“O antigo presidente morreu na sala de audiência diante de todos”, assinalou Omar Marwan, sublinhando em declarações à agência France-Presse que “o procurador-geral está a investigar as condições da sua morte”.

“Estão a ouvir testemunhas e esperam os resultados técnicos”, precisou, assegurando que os resultados serão publicados.

Oriundo da organização Irmandade Muçulmana, Mohamed Morsi, primeiro civil eleito democraticamente para a presidência do Egito, morreu num tribunal do Cairo, durante o seu julgamento.

Estava detido desde julho de 2013, quando foi derrubado num golpe conduzido por Abdel Fattah al-Sissi, então chefe das Forças Armadas e ministro da Defesa e hoje presidente do Egito.

Peritos independentes da ONU consideraram na sexta-feira que as condições da sua detenção foram “brutais”, perto de seis anos em regime de isolamento e privado de cuidados médicos apesar de sofrer de “diabetes e hipertensão”.
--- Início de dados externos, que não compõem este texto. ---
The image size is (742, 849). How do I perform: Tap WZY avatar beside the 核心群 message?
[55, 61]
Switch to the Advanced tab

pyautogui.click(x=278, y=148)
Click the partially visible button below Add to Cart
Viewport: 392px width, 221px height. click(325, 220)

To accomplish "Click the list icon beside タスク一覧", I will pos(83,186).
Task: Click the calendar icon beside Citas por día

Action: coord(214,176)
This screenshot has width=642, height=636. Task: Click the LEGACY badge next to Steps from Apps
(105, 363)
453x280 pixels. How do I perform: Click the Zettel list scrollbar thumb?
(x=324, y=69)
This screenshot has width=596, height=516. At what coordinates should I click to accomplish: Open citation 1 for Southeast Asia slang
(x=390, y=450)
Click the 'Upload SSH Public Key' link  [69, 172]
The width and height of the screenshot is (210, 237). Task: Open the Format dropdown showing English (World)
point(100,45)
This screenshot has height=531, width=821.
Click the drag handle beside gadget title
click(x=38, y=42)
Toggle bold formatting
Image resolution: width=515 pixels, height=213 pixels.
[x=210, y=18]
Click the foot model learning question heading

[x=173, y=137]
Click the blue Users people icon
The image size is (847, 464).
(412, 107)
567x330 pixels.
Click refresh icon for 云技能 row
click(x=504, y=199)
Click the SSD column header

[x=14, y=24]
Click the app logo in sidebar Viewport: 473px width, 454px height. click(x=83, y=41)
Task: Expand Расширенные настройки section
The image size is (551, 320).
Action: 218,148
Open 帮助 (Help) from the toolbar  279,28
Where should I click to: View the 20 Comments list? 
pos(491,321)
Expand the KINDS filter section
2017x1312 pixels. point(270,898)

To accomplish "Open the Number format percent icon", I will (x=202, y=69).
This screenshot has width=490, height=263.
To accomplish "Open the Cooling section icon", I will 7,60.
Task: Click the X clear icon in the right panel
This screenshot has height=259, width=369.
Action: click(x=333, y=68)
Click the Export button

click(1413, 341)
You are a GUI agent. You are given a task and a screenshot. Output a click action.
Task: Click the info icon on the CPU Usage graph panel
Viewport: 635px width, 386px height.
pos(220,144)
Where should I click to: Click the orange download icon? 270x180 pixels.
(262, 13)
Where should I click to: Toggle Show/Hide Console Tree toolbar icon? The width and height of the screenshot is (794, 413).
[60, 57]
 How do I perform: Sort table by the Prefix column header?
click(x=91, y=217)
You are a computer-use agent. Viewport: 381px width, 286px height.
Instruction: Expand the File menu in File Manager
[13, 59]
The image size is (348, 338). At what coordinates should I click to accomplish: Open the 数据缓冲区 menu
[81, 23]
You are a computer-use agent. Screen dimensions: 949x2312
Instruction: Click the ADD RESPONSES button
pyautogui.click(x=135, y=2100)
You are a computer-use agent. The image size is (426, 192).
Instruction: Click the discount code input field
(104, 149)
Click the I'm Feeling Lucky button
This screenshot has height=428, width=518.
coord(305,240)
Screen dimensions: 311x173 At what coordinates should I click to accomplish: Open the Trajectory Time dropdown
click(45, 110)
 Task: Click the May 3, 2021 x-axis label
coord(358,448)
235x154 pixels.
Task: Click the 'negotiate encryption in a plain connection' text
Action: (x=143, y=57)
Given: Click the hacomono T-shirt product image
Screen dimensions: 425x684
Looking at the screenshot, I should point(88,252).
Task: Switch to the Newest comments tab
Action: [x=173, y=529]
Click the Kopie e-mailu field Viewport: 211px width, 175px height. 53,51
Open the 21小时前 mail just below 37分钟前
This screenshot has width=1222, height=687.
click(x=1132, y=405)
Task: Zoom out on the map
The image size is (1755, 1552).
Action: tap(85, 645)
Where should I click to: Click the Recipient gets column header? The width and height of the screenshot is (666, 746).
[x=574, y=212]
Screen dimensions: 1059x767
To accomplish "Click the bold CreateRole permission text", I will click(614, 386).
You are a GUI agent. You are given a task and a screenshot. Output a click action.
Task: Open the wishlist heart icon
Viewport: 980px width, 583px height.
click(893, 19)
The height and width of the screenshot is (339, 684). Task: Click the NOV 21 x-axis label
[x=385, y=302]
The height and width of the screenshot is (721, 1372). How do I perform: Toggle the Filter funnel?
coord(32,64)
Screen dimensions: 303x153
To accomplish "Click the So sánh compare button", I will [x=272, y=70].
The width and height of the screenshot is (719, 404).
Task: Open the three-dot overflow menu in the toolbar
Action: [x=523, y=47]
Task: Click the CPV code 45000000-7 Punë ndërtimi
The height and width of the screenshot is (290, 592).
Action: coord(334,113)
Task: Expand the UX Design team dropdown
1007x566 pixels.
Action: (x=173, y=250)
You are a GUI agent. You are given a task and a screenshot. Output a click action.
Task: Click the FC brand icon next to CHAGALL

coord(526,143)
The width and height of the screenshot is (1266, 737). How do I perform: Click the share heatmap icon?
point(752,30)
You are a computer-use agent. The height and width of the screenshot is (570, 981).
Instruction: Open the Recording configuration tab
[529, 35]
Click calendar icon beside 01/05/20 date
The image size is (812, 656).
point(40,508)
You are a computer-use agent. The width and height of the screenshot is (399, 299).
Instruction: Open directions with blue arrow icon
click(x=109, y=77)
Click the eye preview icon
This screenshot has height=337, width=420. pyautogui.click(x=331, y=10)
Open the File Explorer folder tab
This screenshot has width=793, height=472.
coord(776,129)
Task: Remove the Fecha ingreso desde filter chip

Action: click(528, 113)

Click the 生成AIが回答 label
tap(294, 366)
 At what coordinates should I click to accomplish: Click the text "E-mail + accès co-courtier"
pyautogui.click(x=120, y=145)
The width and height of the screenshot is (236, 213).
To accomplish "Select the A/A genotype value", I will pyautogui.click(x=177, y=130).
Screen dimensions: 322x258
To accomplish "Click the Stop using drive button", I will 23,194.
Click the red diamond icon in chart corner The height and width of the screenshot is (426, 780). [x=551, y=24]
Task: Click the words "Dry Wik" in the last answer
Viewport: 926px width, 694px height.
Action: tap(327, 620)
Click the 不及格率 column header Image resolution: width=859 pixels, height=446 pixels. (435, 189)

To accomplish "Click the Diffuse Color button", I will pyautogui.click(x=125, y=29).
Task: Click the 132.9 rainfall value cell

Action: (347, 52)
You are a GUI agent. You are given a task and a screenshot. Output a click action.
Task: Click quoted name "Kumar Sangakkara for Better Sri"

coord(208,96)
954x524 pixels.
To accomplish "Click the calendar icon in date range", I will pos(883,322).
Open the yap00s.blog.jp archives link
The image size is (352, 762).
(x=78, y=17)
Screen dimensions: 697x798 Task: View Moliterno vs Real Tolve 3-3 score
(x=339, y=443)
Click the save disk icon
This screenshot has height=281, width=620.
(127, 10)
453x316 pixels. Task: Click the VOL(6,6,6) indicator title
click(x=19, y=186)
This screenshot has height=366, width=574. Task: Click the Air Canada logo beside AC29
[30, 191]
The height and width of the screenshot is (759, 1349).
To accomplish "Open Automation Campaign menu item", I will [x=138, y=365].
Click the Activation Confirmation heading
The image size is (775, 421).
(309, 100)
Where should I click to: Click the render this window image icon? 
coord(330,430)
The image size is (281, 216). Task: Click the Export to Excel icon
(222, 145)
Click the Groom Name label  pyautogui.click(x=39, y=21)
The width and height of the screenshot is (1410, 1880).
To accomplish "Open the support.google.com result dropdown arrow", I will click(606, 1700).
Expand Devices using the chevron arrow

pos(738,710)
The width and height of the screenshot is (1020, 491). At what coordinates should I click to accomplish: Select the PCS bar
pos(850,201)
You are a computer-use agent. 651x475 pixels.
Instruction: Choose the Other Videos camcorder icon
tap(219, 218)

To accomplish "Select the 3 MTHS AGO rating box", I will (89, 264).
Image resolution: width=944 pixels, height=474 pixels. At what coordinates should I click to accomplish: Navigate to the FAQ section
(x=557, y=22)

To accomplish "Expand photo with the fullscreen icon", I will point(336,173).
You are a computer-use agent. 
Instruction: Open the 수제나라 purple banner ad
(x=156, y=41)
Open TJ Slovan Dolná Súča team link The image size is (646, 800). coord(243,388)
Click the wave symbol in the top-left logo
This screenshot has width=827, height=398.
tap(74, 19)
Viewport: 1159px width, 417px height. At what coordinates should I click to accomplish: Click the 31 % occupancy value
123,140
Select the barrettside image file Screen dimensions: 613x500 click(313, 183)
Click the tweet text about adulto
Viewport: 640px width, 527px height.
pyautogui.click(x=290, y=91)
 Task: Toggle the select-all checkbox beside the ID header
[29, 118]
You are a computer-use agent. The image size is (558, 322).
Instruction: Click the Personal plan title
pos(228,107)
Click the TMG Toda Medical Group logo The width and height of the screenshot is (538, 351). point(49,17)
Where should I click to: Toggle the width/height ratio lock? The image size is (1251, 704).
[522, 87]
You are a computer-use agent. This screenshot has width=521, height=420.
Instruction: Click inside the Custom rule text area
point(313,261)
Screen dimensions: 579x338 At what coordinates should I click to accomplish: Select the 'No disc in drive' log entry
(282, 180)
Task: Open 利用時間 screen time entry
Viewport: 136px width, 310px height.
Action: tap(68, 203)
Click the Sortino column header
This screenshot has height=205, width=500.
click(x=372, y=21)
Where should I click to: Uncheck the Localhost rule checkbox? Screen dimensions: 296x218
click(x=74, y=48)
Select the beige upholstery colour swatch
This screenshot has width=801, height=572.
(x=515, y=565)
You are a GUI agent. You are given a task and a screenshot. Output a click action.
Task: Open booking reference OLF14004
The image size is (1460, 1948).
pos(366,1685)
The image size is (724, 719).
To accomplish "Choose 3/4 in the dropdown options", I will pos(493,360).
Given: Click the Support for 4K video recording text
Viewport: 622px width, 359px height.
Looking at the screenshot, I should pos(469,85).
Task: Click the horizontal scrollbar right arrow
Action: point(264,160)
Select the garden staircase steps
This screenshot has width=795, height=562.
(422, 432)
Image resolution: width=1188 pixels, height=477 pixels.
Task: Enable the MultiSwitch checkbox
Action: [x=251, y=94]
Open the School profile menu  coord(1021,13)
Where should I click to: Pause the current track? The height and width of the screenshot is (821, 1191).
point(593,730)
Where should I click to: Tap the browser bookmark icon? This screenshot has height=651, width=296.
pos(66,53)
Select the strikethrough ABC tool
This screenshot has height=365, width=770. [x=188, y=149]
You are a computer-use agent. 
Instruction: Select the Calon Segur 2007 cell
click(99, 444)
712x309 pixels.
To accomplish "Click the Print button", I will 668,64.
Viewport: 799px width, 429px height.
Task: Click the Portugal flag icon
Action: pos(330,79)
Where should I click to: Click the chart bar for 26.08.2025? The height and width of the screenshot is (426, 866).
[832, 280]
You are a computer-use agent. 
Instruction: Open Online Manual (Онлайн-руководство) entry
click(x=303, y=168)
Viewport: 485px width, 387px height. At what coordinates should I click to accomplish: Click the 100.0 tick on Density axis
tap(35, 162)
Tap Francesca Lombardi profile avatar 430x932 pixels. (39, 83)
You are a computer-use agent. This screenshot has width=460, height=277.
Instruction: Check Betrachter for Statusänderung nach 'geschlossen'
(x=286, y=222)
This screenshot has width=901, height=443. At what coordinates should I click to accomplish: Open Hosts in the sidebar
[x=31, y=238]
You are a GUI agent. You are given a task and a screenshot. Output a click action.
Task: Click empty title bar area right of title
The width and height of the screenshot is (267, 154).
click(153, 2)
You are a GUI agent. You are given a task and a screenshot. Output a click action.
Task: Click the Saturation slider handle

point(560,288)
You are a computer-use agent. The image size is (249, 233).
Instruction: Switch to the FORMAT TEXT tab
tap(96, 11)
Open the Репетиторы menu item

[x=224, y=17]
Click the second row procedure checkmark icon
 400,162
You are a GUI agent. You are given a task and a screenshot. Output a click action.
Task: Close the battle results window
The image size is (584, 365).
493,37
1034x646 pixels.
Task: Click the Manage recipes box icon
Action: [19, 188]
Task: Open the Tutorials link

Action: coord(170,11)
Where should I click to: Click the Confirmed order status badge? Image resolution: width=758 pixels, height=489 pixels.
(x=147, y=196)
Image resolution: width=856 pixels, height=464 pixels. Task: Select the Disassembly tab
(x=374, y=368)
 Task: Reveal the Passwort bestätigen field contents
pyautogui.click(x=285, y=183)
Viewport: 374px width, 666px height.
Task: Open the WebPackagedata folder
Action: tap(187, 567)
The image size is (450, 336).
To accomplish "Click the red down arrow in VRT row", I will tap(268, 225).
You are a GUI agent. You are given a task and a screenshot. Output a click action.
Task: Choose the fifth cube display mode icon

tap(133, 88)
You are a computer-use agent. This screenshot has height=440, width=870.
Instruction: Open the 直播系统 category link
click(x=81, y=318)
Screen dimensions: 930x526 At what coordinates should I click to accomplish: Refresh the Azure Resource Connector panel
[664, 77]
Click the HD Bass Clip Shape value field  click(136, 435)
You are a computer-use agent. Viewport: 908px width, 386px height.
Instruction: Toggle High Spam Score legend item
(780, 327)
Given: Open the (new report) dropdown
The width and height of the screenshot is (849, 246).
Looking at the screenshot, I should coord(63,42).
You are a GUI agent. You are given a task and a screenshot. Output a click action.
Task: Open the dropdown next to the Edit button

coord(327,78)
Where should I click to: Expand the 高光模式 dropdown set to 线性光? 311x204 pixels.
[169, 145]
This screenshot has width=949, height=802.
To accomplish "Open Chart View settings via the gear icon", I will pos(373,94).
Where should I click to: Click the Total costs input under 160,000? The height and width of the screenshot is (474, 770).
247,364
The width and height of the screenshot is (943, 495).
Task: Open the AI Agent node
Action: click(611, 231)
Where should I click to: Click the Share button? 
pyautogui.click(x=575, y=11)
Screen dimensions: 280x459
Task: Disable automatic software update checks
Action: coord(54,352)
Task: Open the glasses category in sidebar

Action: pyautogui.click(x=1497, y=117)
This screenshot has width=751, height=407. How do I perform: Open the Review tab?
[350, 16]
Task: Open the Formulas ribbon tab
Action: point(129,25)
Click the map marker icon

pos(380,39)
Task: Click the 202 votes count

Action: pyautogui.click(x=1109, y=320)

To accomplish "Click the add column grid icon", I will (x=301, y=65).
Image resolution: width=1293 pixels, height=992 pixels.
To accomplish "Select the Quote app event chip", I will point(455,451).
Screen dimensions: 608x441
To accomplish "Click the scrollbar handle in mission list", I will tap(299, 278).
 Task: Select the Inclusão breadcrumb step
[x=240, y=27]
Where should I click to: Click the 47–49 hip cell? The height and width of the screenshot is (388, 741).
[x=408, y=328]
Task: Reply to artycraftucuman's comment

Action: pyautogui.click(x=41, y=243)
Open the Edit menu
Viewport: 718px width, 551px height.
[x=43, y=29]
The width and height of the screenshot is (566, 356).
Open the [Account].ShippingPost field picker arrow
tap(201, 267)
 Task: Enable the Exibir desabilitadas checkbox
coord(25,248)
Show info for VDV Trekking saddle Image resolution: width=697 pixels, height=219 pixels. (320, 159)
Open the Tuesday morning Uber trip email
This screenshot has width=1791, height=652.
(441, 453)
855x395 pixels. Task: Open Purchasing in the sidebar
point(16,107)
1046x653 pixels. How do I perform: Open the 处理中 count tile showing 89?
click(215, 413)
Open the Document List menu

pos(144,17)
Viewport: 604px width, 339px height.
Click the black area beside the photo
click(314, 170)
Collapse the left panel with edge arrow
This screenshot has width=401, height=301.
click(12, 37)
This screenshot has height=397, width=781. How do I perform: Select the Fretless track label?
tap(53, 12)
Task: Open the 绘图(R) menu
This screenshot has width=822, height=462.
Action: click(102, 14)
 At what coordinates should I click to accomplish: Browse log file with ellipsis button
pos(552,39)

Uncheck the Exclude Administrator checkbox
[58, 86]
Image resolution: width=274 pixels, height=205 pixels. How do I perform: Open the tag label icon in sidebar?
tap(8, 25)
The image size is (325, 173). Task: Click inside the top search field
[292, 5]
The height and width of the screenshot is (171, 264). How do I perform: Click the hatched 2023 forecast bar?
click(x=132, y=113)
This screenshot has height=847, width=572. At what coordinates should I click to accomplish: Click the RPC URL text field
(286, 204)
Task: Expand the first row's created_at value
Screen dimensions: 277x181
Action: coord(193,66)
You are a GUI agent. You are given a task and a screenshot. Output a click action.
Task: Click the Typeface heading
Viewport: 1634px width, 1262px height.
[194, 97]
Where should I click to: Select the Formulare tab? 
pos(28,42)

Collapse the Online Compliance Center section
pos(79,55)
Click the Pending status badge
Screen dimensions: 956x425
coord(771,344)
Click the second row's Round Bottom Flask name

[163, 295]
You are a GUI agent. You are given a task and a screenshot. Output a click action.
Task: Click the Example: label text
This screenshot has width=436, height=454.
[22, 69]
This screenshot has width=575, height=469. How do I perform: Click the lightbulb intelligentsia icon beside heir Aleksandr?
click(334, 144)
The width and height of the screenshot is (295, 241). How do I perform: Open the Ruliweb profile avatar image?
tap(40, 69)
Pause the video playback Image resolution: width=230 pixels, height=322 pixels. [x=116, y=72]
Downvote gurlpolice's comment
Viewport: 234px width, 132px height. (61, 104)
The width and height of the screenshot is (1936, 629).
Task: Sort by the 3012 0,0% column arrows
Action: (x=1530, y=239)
Sublinharam que “as autoridades foram avisadas de maneira repetida” da deterioração do seu estado de saúde, uma degradação que acabou por “o matar”.

A sua morte “pode assemelhar-se a um assassínio arbitrário aprovado pelo Estado”, considerou a equipa de peritos, dirigida pela relatora especial Agnes Callamard e o Grupo de Trabalho da ONU sobre as Detenções Arbitrárias.

Após assumir o poder em 2014, o governo do presidente Sissi realizou uma ampla repressão, prendendo milhares de islamitas, assim como militantes laicos.

Os peritos independentes da ONU alertaram ainda contra os riscos que correm os milhares de detidos devido à negligência das autoridades em termos médicos.